# [Source records]
::::

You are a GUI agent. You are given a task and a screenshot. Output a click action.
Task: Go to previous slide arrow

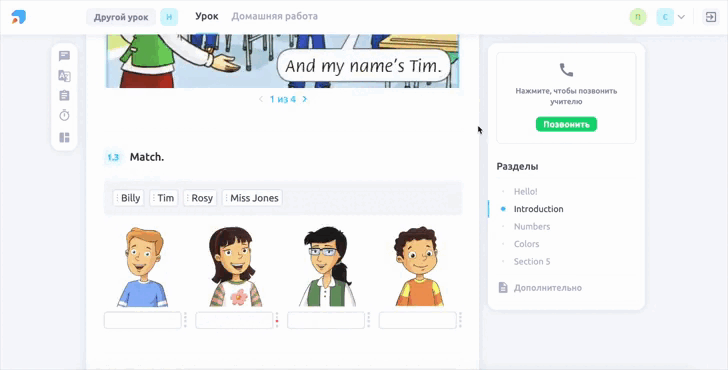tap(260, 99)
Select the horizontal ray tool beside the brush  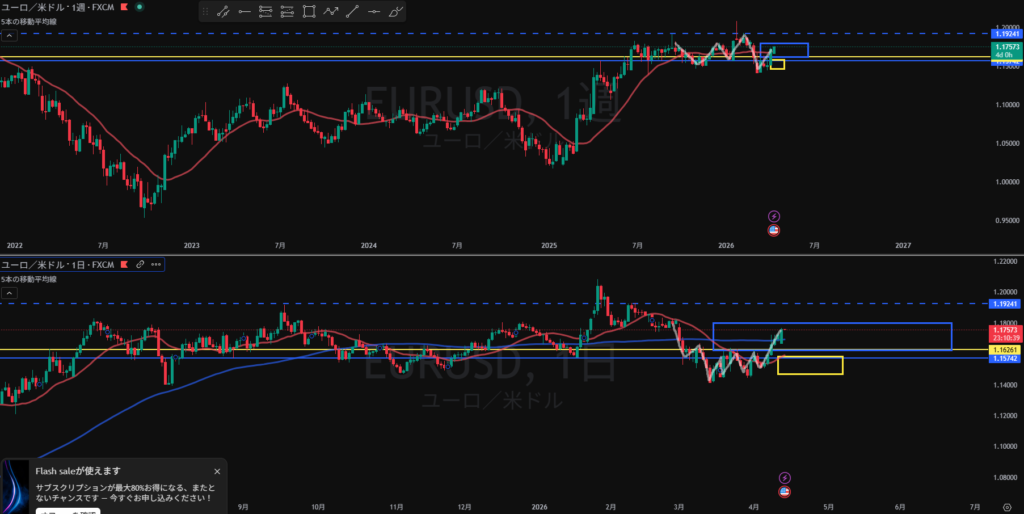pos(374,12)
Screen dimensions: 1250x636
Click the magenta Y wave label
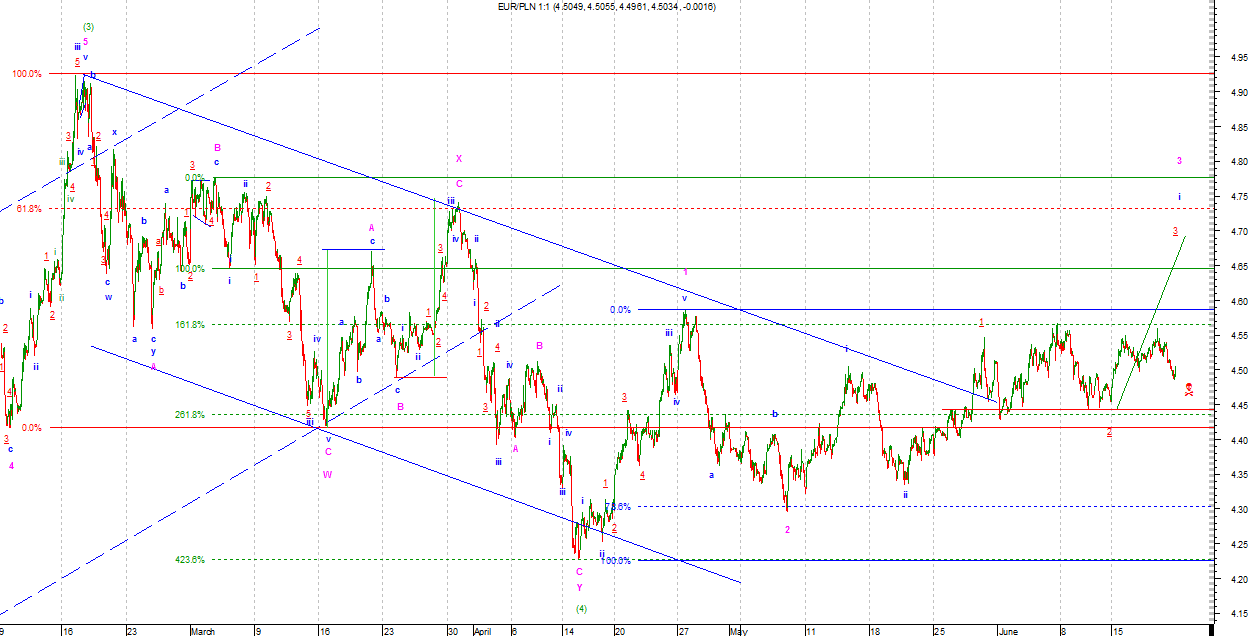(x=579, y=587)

::::

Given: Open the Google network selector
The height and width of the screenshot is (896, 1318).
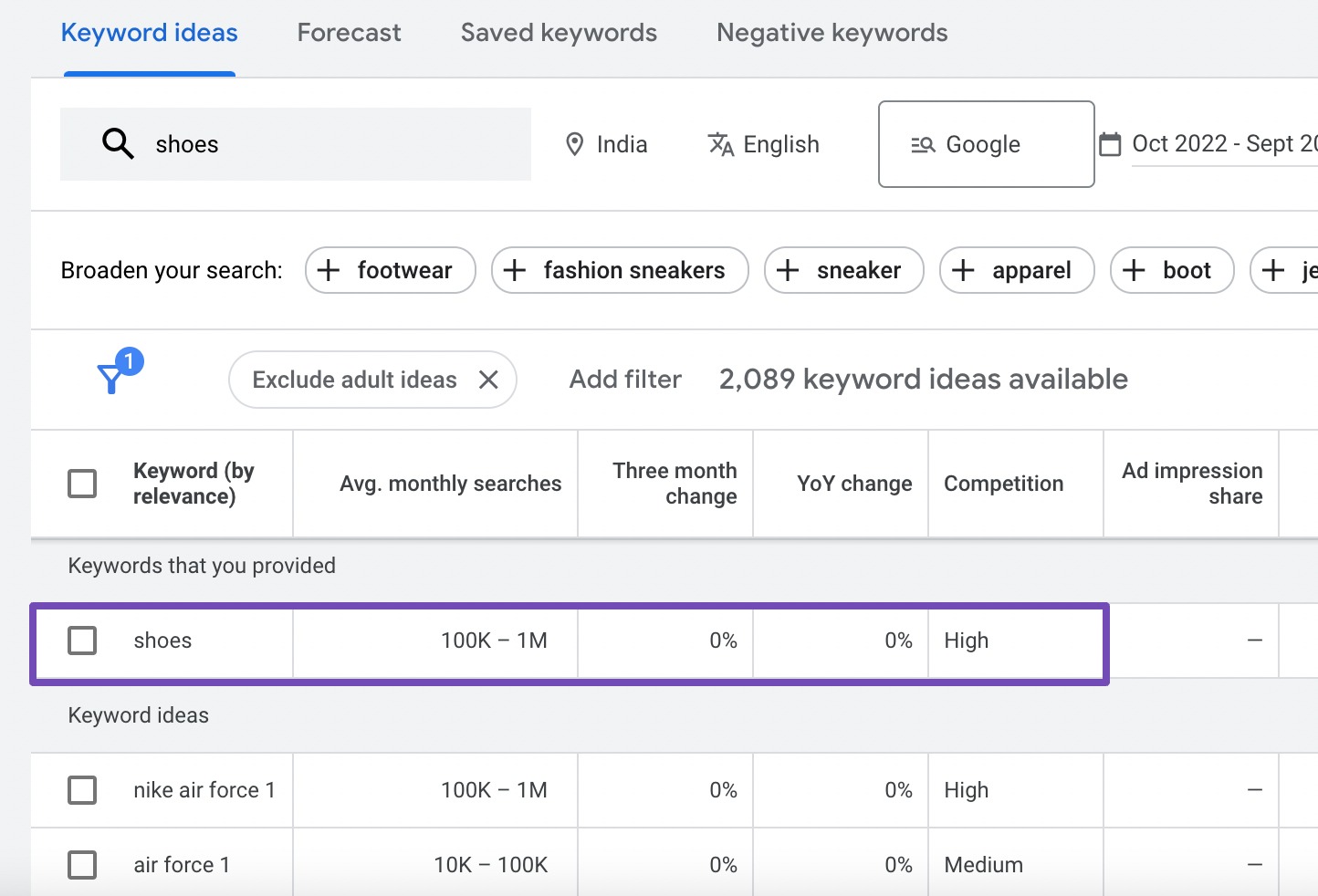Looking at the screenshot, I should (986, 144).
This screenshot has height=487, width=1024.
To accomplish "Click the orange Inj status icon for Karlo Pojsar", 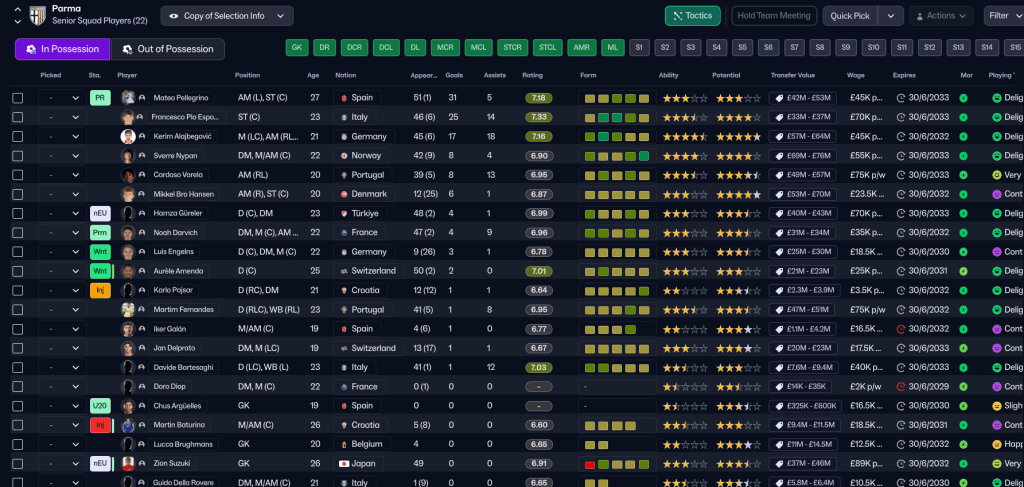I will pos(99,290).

::::

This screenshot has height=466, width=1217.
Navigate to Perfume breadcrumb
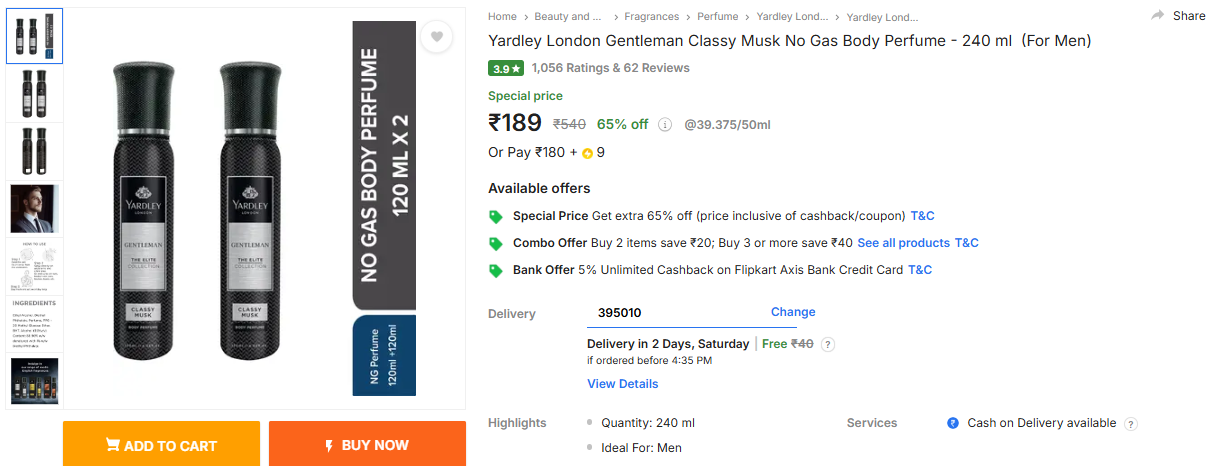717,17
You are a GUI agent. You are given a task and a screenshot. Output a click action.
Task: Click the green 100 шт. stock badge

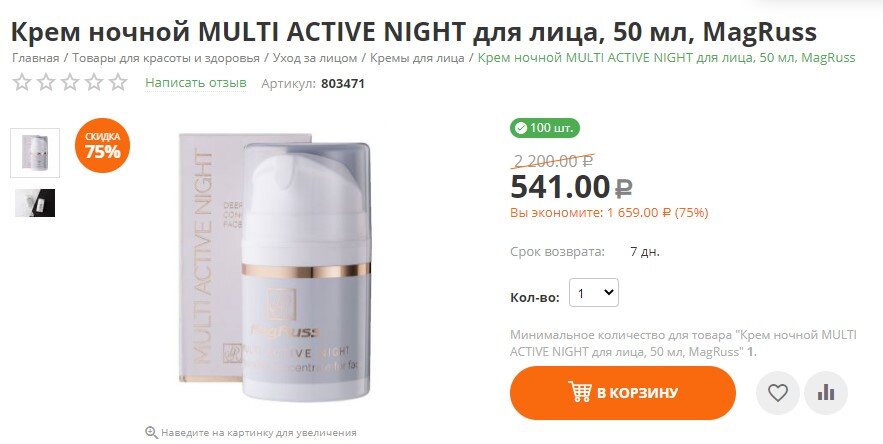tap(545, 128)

::::

# [WHAT THE EXERCISE ASKS]
Please reproduce the records from the line containing "This screenshot has height=466, width=1217." through the line containing "tap(545, 128)", including both of those lines. Leave the pictures out of your answer.

# [RESPONSE TO THIS TASK]
This screenshot has height=466, width=1217.
Navigate to Perfume breadcrumb
717,17
You are a GUI agent. You are given a task and a screenshot. Output a click action.
Task: Click the green 100 шт. stock badge

tap(545, 128)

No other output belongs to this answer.